DNS and App Client Notes
The copied Let's Encrypt cert is for compute.drawthings.ai, not an IP address. If the app connects with:
static let host = "<external-ip>"
static let port = 443
and uses full hostname verification, TLS fails because the certificate SAN has DNS:compute.drawthings.ai and no IP SAN. Symptoms may surface as GRPC.ConnectionPoolError.shutdown, and the server logs may show no Echo call because the client fails before the RPC reaches application code.
Before DNS is updated, either:
- connect to
<external-ip> but set gRPC TLS hostnameOverride: "compute.drawthings.ai" / SNI to compute.drawthings.ai, or
- temporarily disable hostname verification only for a controlled test path.
After DNS is updated, prefer:
static let host = "compute.drawthings.ai"
static let port = 443
Then full TLS verification should pass without special handling.
Troubleshooting
InitCertificate.sh fails with Let's Encrypt unauthorized or 503: compute.drawthings.ai is not routed to this VM on public port 80. Copy the existing cert/key to launch now, then fix DNS/load-balancer routing for renewal.
proxy_service restarts with fopen(... privkey.pem ... Permission denied): make /etc/letsencrypt/live/compute.drawthings.ai/privkey.pem readable by the container, then rerun LaunchCPUServer.sh.
update-model-list prints success but the host file does not change: the model-list path is probably mounted read-only or the containing directory is not writable by the container user. Relaunch with the updated LaunchCPUServer.sh directory mount.

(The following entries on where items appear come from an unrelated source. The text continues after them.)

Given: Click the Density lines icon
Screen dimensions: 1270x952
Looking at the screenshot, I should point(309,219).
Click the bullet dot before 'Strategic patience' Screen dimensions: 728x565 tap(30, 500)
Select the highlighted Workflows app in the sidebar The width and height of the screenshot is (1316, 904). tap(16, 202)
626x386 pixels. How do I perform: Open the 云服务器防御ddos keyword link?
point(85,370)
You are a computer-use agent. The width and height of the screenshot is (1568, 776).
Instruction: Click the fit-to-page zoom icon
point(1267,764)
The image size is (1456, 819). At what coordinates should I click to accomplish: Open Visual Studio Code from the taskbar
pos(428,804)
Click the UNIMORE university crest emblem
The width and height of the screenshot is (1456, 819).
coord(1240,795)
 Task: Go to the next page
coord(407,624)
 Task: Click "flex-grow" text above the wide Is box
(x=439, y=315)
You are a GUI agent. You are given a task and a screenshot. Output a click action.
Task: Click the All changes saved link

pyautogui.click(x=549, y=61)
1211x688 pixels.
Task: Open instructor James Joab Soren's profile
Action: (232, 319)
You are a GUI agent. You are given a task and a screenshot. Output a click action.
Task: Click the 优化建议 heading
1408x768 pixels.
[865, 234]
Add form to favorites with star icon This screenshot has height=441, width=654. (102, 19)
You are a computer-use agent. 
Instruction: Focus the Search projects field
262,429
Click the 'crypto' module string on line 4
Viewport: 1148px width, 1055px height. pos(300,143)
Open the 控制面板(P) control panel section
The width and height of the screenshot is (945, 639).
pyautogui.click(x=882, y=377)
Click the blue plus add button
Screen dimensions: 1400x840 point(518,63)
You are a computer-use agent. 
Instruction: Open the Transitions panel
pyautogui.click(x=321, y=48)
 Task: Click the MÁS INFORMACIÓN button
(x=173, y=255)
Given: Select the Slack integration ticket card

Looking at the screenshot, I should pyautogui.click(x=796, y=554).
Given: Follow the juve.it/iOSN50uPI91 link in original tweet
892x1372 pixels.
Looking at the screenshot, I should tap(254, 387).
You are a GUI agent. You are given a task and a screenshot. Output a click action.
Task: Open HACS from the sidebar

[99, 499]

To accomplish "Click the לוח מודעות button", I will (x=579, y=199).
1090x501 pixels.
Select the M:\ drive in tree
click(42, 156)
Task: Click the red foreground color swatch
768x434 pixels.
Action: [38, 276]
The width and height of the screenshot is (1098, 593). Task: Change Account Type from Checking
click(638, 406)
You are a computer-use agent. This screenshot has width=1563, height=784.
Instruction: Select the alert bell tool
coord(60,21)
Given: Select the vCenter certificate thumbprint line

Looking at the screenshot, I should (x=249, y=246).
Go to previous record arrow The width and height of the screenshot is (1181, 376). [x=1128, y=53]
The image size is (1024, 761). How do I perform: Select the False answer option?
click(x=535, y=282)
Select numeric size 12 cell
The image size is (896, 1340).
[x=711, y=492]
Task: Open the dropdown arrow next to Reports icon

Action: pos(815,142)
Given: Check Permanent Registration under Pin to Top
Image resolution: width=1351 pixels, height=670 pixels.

- Envoy restarts with validation error on
AdminValidationError.Address ... port_specifier is required: update envoy-config.yaml so admin.address.socket_address includes port_value: 9901, or copy the known-good config from the current CPU server.
grpcurl <ip>:443 ... fails certificate verification: use -servername compute.drawthings.ai or update DNS and use the hostname.
- No Echo log appears on the server: suspect client-side TLS/channel setup before debugging server Echo handling.